![]() |
Sumber gambar: www.pewartanusantara.com |
Kenapa Filsafat?
“Mungkinkah ... pendidikan kita
mengabaikan pendidikan rahsa? ... Dalam bahasa filsuf John Henri Newman,
yang menaruh minat besar pada pendidikan, rahsa itu mungkin semacam illative
sense. Illative sense adalah bagian intelektual manusia yang dapat
mengandaikan adanya kompleksitas suatu objek, dan adanya pelbagai kemungkinan
manusia mengambil sikap terhadap objek tersebut. Illative sense itu
mirip dengan phronesis dari Aristoteles, yakni semacam kebijaksanaan untukmengakui
segala keterbatasan pengetahuan kita, tanpa kehilangan kepastian bahwa kita dapat
berbicara tentang kebenaran. Pendeknya, pendidikan rahsa, illative
sense, atau phronesis itu akan membuat kita jadi tahu diri.”

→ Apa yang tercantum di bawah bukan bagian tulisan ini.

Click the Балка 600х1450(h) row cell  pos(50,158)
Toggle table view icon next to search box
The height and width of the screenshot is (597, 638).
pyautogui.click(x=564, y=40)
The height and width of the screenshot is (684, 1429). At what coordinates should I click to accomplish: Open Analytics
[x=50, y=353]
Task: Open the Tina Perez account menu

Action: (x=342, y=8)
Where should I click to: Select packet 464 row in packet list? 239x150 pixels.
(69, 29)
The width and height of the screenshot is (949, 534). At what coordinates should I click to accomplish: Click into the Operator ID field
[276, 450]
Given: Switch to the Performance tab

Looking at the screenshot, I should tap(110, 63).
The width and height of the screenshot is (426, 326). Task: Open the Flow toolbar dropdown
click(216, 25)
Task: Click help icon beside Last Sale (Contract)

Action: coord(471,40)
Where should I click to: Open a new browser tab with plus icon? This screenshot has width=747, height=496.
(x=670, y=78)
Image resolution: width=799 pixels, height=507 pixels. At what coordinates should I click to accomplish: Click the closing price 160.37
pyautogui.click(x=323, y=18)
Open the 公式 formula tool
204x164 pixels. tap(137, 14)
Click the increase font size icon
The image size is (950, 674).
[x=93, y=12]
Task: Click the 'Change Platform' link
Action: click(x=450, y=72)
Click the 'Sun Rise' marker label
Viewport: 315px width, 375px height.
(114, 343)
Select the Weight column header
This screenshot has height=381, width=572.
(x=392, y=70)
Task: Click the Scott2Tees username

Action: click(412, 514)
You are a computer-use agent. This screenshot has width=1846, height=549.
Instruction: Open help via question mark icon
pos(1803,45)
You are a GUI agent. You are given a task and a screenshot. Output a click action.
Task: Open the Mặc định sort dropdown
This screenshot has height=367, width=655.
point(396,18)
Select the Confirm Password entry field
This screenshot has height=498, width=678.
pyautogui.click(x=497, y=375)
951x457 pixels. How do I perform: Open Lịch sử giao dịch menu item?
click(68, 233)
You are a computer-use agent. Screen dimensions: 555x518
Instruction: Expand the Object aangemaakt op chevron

Tak selalu saya bisa menemukan sebuah
rumusan yang begitu padat, bernas, lagi amat mendalam, bahkan dalam
tulisan-tulisan kelas satu para penulis terkemuka. Kutipan dari tulisan
Sindhunata yang saya peroleh lewat posting salah seorang anggota suatu
milis yang saya ikuti di atas (“Mengapa Kita Menjadi Kekanak-kanakan?”) adalah
di antara yang sedikit itu. Inilah sebuah rumusan yang layak masuk dalam
buku-buku model Quotable Quotes. Sebuah kebenaran perenial yang melintasi
zaman, agama, peradaban, dan kebudayaan. Layaknya ilham, visiun, atau bahkan sebuah
orakel, ia adalah cahaya yang menembus dan memecah kegelapan masalah-masalah
besar kemanusiaan. Saya sedang mendramatisasi?
Perkenankan saya mengisahkan
“pertemuan” saya dengan “revelation” Pak Sindhunata.
Kutipan di atas segera dapat dilihat
sebagai mengandung dua unsur yang berkaitan. Pertama, pengakuan terhadap
kompleksitas berbagai persoalan kemanusiaan. Kompleksitas itu, dan keterbatasan
kemampuan manusia menguasainya, lalu mengandaikan keterbukaan terhadap variasi
persepsi, penafsiran dan, akhirnya, perbedaan pendapat. Kedua, sifat
relatif persepsi, penafsiran, dan pendapat seseorang itu tak lantas mengharuskan
kita kehilangan kepercayaan terhadap adanya kemungkinan bahwa, di satu sisi,
yang disebut suatu kebenaran itu benar-benar ada; dan bahwa, di sisi lain,
manusia mungkin mencapainya—betapapun mencapai di sini mesti ditafsirkan
sebagai (makin) mendekati.
Unsur kedua memang harus segera
disusulkan jika pengakuan terhadap keterbatasan pemikiran manusia vis a vis
kompleksitas persoalan persoalan yang dihadapinya tak hendak mendorong kita
untuk terjerumus ke dalam Sofisme kuno atau solipsisme modern.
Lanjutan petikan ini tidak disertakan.